Treatment with brentuximab vedotin and nivolumab (Bv-NIVO) is considered investigational, which means it has not yet been approved by the U.S. Food and Drug Administration (FDA).

The first part of treatment in this study involves cancer fighting medicine called chemotherapy. A commonly used chemotherapy combination called ABVD will be administered via in intravenous infusion (IV) for 2 cycles. This part of the study takes approximately 2 months.

Based on how the cancer responds to the first part of therapy, the study doctors will find out if each participant has a rapid early response (RER) or a slow early response (SER) to treatment. In addition to the response to the initial therapy, they will use known risk factors, called favorable or unfavorable, to help decide the next part of therapy. Favorable risk means the cancer is less likely to come back after treatment while unfavorable risk means the cancer has a greater chance of coming back.

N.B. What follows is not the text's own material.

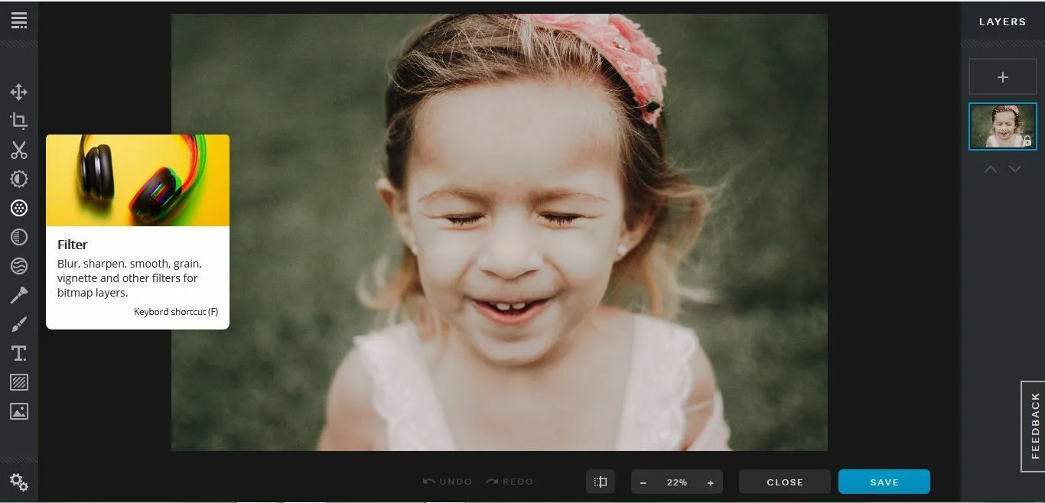Decrease zoom with the minus button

Regardless of response or risk, the treatment plan that all participants receive after initial ABVD therapy is decided by a process called randomization. Randomization means that the treatment is assigned based on chance. It is a lot like flipping a coin, except that it is done by computer.

For patients with RER to initial ABVD treatment: 
RER means the cancer responded quickly to the ABVD and the results of tests show that the cancer has gone into remission very soon after the start of treatment. Remission is a disappearance of signs and symptoms of active cancer.

Treatment for RER participants after initial ABVD therapy involves standard chemotherapy or Bv-NIVO. This group will receive another 2 to 4 months of treatment after initial ABVD therapy.

Those with RER will receive 1 of 2 treatment plans, depending on whether the cancer has favorable or unfavorable risk factors. Participants with favorable risk factors will receive either the standard therapy for favorable Hodgkin Lymphoma or the investigational therapy with Bv-NIVO. Participants with unfavorable risk factors will be assigned to receive either the standard therapy for unfavorable HL or investigational therapy with Bv-NIVO. 

For patients with SER to initial ABVD treatment: 
SER means your cancer responds to treatment more slowly and takes longer to reach remission. Once remission is reached, more therapy is needed to maintain that remission.

Treatment for SER participants after initial ABVD therapy involves standard chemotherapy or Bv-NIVO. Participants will also receive radiation therapy (the use of strong x-rays to kill cancer cells) to the area(s) that is affected by Hodgkin Lymphoma after the last dose of the study drug. This group will receive another 3 to 5 months of treatment after initial ABVD therapy.

Those with SER will get 1 of 2 treatment plans. Participants with favorable or unfavorable risk factors may get either the standard therapy for those with slow response to initial therapy or investigational therapy with Bv-NIVO.